DOCUMENT PASSAGE →
By 454 BC Athens was the emerging
power of the eastern Mediterranean. An
Athenian empire was evolving; memories
of its triumph over Persian invaders were
still fresh, its people engaged in direct
democracy, and the building project that
would include the Parthenon was
imminent. But it was not Athens’
democratic principles and processes that
intrigued the Roman delegation. Rome
had no interest in becoming a

democracy. Instead it sought to balance
rights and responsibilities among the
different elements of its society – not
equally, but in relation to their perceived
worth and service.
The Romans had come to study the
laws and reforms of Solon, who had
undertaken a systematic review of the
Athenian system some 150 years earlier.
We can only imagine Athenian reactions
as they watched the Romans in deep
discussion over reforms the Athenians
themselves had surpassed long before,
while ignoring the proof of the power of a
direct democracy all around them.

SET TASK → Continue the passage about the Roman delegation in Athens, starting after its final sentence.

Target pointing data:
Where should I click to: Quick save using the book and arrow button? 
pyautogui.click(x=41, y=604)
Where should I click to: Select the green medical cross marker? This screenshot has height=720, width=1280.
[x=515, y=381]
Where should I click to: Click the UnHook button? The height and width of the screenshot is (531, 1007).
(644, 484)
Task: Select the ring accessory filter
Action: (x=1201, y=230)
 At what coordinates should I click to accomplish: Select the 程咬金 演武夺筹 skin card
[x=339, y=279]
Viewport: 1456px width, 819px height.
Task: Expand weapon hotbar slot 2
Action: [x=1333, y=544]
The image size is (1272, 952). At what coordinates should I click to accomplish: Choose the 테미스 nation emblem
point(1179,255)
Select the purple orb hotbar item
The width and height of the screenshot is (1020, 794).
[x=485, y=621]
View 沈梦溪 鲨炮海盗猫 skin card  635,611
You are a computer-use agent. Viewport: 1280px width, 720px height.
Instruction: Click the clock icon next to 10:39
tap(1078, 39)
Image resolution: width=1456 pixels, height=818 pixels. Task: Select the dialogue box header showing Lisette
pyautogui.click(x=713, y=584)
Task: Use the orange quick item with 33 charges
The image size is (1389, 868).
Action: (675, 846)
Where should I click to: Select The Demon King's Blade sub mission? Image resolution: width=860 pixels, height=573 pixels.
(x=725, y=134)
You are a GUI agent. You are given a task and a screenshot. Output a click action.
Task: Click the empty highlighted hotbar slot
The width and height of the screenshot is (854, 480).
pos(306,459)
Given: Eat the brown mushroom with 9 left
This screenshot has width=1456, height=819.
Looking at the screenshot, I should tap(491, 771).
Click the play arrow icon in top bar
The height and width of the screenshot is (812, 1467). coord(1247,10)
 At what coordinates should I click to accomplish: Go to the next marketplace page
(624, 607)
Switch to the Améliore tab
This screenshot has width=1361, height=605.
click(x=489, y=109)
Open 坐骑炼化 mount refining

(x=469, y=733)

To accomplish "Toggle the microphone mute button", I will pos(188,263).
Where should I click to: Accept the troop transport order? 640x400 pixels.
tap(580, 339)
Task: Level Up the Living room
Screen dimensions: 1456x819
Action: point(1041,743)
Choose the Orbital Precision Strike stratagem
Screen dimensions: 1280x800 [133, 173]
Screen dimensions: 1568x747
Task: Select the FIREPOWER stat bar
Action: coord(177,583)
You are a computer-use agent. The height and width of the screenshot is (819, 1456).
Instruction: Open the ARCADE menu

EXERCISE RESPONSE →
After three years of study, the
delegation presented its findings in Rome.
What followed was farcical. The first
10-man board appointed to write a new
constitution failed to complete it; their
successors then refused to yield power,
till these new ‘Ten Tarquins’ (as they were
known) were ousted. And though the legal
code that emerged from this Greek-
Roman interaction ended the stalemate in
the political system, the class strife
inherent in Roman society would continue
for centuries to come.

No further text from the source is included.